Migrations is a three-movement work for bass-baritone and Pierrot ensemble with percussion, setting original poetry that traces a deeply personal migration story. Written in 2018, the piece weaves the composer’s own journey from Sydney to New York to Austin into a broader meditation on exile, survival, and the search for belonging—anchored by the generational memory of Holocaust survival and the ongoing plight of global refugees. The first movement, Exodus, evokes the lapping waters of Sydney Harbour—once home, now a charged landscape layered with colonial violence and buried grief. The harbour becomes a metaphor for the body, carrying the silence of trauma and suppressed history. Transit, the second movement, transports us to Brooklyn’s concrete sprawl, capturing the alienation and psychological breakdown that marked the composer’s early years in the U.S. Here, the music seethes with noise and density, reflecting both personal and communal struggle.

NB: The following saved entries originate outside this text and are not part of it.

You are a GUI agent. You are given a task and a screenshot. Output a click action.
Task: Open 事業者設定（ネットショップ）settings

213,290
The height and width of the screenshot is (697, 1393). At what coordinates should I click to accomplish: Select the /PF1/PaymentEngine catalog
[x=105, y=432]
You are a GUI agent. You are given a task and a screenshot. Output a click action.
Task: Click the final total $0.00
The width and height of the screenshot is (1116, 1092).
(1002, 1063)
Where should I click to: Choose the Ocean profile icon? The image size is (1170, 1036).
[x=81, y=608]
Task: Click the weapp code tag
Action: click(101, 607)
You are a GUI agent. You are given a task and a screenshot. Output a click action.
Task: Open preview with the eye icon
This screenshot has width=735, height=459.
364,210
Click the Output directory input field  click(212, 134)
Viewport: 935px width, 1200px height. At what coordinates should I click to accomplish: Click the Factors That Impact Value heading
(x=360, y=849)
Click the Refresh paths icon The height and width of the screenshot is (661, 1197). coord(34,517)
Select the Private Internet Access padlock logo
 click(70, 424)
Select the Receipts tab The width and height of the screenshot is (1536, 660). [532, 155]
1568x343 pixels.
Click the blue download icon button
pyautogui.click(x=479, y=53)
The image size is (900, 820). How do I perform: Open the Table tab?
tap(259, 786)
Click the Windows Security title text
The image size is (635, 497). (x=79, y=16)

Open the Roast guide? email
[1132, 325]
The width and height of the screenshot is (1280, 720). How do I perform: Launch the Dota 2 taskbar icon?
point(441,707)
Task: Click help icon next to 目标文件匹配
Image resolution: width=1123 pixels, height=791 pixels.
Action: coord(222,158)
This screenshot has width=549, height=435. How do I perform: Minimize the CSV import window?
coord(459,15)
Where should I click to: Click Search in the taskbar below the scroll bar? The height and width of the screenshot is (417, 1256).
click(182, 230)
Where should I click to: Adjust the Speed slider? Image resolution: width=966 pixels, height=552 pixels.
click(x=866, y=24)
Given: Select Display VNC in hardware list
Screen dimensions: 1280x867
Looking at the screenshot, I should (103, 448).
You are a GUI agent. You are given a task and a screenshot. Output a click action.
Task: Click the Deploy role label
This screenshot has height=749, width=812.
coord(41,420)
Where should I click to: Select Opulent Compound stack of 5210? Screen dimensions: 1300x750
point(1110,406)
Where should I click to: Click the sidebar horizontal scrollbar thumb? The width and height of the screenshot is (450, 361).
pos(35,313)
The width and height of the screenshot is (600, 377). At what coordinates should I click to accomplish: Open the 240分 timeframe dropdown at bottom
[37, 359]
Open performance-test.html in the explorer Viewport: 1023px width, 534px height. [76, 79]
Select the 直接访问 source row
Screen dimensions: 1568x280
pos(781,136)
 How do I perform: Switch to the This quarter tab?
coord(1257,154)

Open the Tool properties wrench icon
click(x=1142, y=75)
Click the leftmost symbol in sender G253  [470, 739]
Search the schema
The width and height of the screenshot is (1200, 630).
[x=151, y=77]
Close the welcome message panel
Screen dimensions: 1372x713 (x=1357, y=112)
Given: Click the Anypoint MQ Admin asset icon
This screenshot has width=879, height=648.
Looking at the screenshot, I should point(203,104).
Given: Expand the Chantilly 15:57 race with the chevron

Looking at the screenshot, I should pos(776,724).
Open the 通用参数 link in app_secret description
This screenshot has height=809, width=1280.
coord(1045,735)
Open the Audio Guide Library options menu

The final movement, Homecoming, offers a quiet resolution. Inspired by the oak-lined streets of Austin and the calm of domestic life, it embraces the contradictions of memory, grounding the earlier chaos in a fragile but luminous serenity. The piece ultimately articulates a hard-won transcendence—the quiet spirituality born from the act of surviving.
"I had to sit in silence for ten minutes after performing it. Something had moved through me."
Premiered in 2018 at Jessen Hall, Austin, TX.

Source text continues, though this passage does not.